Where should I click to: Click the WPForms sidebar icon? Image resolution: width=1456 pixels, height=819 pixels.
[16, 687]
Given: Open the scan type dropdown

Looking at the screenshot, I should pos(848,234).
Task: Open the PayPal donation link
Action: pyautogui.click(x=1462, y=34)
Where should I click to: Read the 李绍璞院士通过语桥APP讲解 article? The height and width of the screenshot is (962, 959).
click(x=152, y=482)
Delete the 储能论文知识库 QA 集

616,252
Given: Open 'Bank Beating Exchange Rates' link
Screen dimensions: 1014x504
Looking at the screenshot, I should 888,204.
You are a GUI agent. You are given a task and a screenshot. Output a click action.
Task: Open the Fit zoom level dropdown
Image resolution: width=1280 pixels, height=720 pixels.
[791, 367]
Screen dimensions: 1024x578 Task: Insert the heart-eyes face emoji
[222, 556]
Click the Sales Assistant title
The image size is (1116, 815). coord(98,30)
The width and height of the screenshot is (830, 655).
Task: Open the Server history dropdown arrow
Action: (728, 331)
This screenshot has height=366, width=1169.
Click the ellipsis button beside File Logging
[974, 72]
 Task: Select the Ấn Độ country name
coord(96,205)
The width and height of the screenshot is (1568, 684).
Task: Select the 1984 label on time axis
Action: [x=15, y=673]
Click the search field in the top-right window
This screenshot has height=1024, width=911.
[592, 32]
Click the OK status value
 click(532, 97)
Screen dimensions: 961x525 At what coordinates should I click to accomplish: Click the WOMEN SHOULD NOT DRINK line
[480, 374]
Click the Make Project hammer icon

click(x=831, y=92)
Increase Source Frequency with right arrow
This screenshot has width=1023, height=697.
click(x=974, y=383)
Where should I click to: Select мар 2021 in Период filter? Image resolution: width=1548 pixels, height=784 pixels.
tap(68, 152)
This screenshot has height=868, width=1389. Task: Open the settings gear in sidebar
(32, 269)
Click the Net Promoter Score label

________________________

Required action:
Only lines containing the word "right" should be copied from the material above.

Your solution:
Click the search field in the top-right window
Increase Source Frequency with right arrow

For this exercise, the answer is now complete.